_Provided passage_
--------------------------------------------------
Here's today's Changing Skyline column:
Changing Skyline: Attacking asphalt
By greening its playground, Greenfield School is fighting back against the damage that gunk-laden storm water does in a paved city.
By Inga Saffron
Inquirer Architecture Critic
No matter how many times we've heard Philadelphia described as William Penn's "greene countrie towne," we know the reality is rather different. Cities are cities because once-verdant land is relentlessly paved and covered over time. That's how we civilize our world.
It's also how we mess it up. Every time the skies let forth a deluge, as they did with particular intensity this week, the city's asphalt-sealed streets and parking lots become churning torrents. The rain cascades to the nearest sewer outlet, picking up salts and oils along the way and overwhelming the underground system. As in many of America's older cities, Philadelphia's treatment facilities are incapable of handling the watery rush hour, so the overflow is released into the Delaware River, sewage and all.
The Philadelphia Water Department has been struggling for years to solve what it delicately calls "the overflow problem." One approach is to get people to consume less water, so less goes down the drain. No wonder the agency cheered a few years ago when Comcast announced it was bucking the powerful plumbers union and installing waterless urinals in its new skyscraper.
But reducing runoff from storms may be even trickier than negotiating with the well-connected plumbers. You can't simply unpave a city.
You can only try.
On June 26, the appropriately named Greenfield School will take a leap into a green new world when it begins ripping out its asphalt schoolyard as part of a Water Department pilot project. The hot, noisy, hard-surfaced schoolyard has been a staple of urban childhood, the scene of countless rounds of Double Dutch and tag. Now, the Water Department believes, it's time for the asphalt to go.
--------------------------------------------------
_Dataset extract_
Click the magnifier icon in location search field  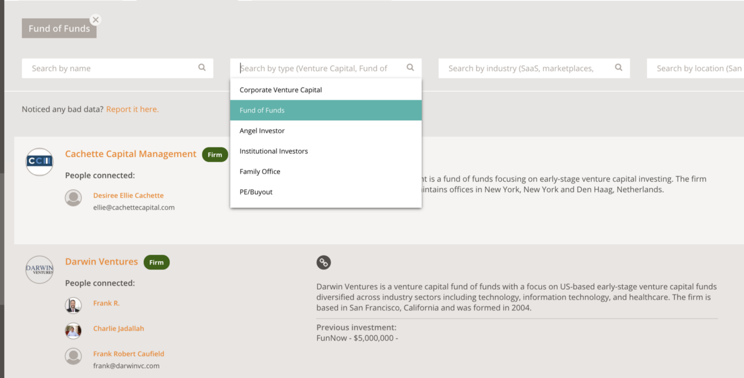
--------------------------------------------------
In the storm-water column, list each adjective that modifies "schoolyard" in the sentence that begins "The hot, noisy". Work only from the column on Philadelphia's storm water and answer without outside knowledge.

_Solution for this problem_
hot, noisy, hard-surfaced